Lo primero que sintió fue el dolor en la cabeza. Un dolor intenso, como si tuviera un hacha clavada entre el ojo derecho y la nuca. Después, la dureza del piso en la espalda, y aún sintió otra cosa antes de abrir los ojos y ver rojo: el tacto pegajoso del líquido que le traspasaba la remera y le embadurnaba la mano.
Rojo. Todo rojo. El techo, primero, y después la pared, y la otra pared también.
Antes de animarse a levantar la cabeza, hizo un relevamiento de su estado. El dolor era lo principal. Lo otro era la posición. Estaba acostado sobre el piso, muy recto, con las manos apoyadas sobre el estómago. La derecha se apoyaba sobre la izquierda; la izquierda se apoyaba sobre la remera ensangrentada.
Porque era eso, sangre. Aun antes de mirar supo que eso que le atravesaba la remera celeste, ese líquido espeso, era rojo.
Le costó elevar el cuello, y el dolor en la cabeza de alguna manera se las arregló para aumentar un poco más. Estaba cubierto de rojo, sí. Bajó la cabeza otra vez y sintió algún alivio. Torció el cuello hacia un costado y vio una pared roja. Lo torció hacia el otro costado y vio cortinas rojas, una maceta roja, una lámpara roja y un cuadro que consistía en un rectángulo liso de color bermellón.
Rojo y más rojo. Como si fuera todo lo que había en el mundo.
Pero había otras cosas. Lo sabía, aunque no supiera su propio nombre, ni cómo había llegado ahí, ni quién lo había puesto en esa posición.

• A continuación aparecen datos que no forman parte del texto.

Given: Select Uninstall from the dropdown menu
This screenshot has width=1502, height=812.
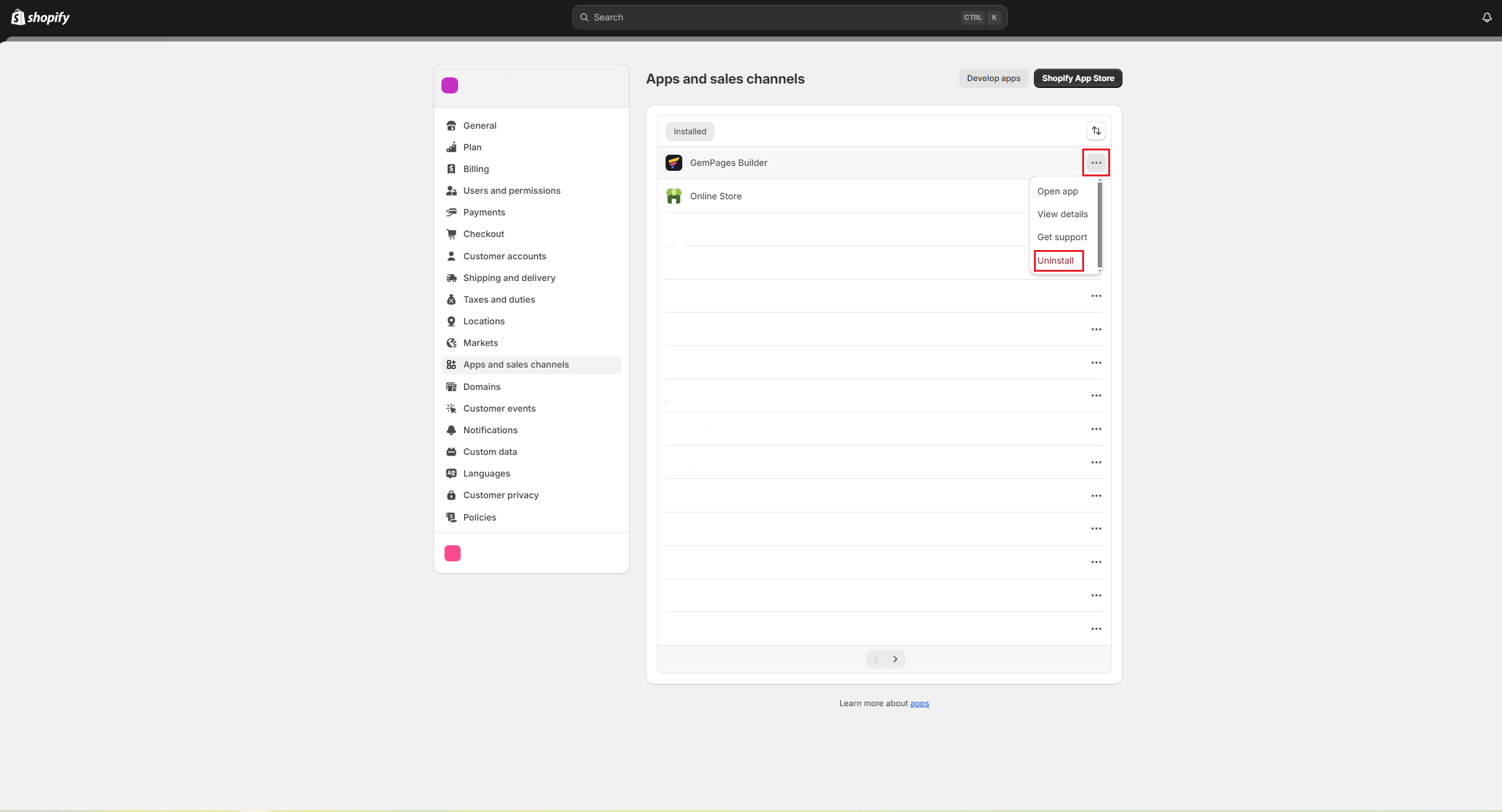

El conocimiento venía en forma de flashes. En uno de ellos todo era amarillo; había una mesa con dos boles amarillos y unas pilas de fideos caseros al huevo. Había habido, en ese cuarto, un flaco y una chica con remeras amarillas, que esperaban con cara de aburridos.
Otro flash era violeta. Recordó (porque estaba seguro de que no imaginaba) las enormes pelotas inflables para hacer ejercicio, la cortina, el cuadro también liso. Recordó al viejo y a las dos viejas, charlando en un rincón, absortos en alguna anécdota que él no había llegado a escuchar. Todos, por supuesto, con remeras violetas.
¿Dónde estoy? ¿Quién soy?
Se levantó con gran esfuerzo, mucho más del que había previsto. Tuvo que apoyarse en la pared roja para no caerse. Avanzó con lentitud, arqueado, casi desmoronándose. A mitad de camino miró hacia atrás y vio lo que no había visto antes, lo que había estado detrás de su cabeza: una escalera caída en el piso, y a su lado, un enorme tarro de pintura, volcado sobre el piso rojo.
Se palpó el torso. No le dolía. No era sangre, claro.
Siguió avanzando hacia la puerta y logró abrirla antes de que la debilidad lo venciera y lo llevara nuevamente al piso. Vislumbró una habitación donde todo era verde.
–Hey, Ramiro –dijo un hombre, en tono preocupado, después de echarle un vistazo sorprendido–. Se levantó.
Llevaba una camisa en tonos de verde.
Como de muy lejos le llegó la voz del tal Ramiro:
–¿Cómo que se levantó?
Mientras se sentaba en el piso, junto a la puerta, y apoyaba la espalda en la pared roja, oyó los pasos que se acercaban apresurados, y antes de que se diera cuenta Ramiro ya estaba junto a él, con expresión preocupada.
–¿Qué hacés acá? Te dije que te quedaras recostado, que iba a buscar ayuda.
–No sé, yo…
–¿Estás bien? ¿Te duele algo?
–La cabeza. Yo… no sé quién soy.
–Está en shock –apuntó el hombre de camisa verde de la habitación verde.
Ramiro lo miró consternado.
–Ya viene un médico –le dijo–. Escuchame, tuviste un accidente. Estabas terminando de pintar esta habitación. Te llamás César y yo soy Ramiro, tu jefe. Pero ahora lo importante es que te tranquilices y te quedes quieto, ¿sí?
–¿Soy pintor?
–Entre otras cosas –le informó Ramiro–. Pintor, electricista, utilero. Vamos a filmar la publicidad de Tersuave. ¿Sabés lo que es Tersuave?
César no llegó a contestar porque en ese momento llegó el médico, con su ambo blanco, y dos enfermeros, supuso, con una camilla blanca a la que lo subieron con la mayor suavidad posible. Atravesaron la habitación verde, la habitación amarilla, la habitación violeta, y salieron brevemente al sol que reinaba en un cielo despejado. En todo el trayecto hacia la ambulancia César sólo vio un color liso, límpido y celeste, muy parecido al de su remera.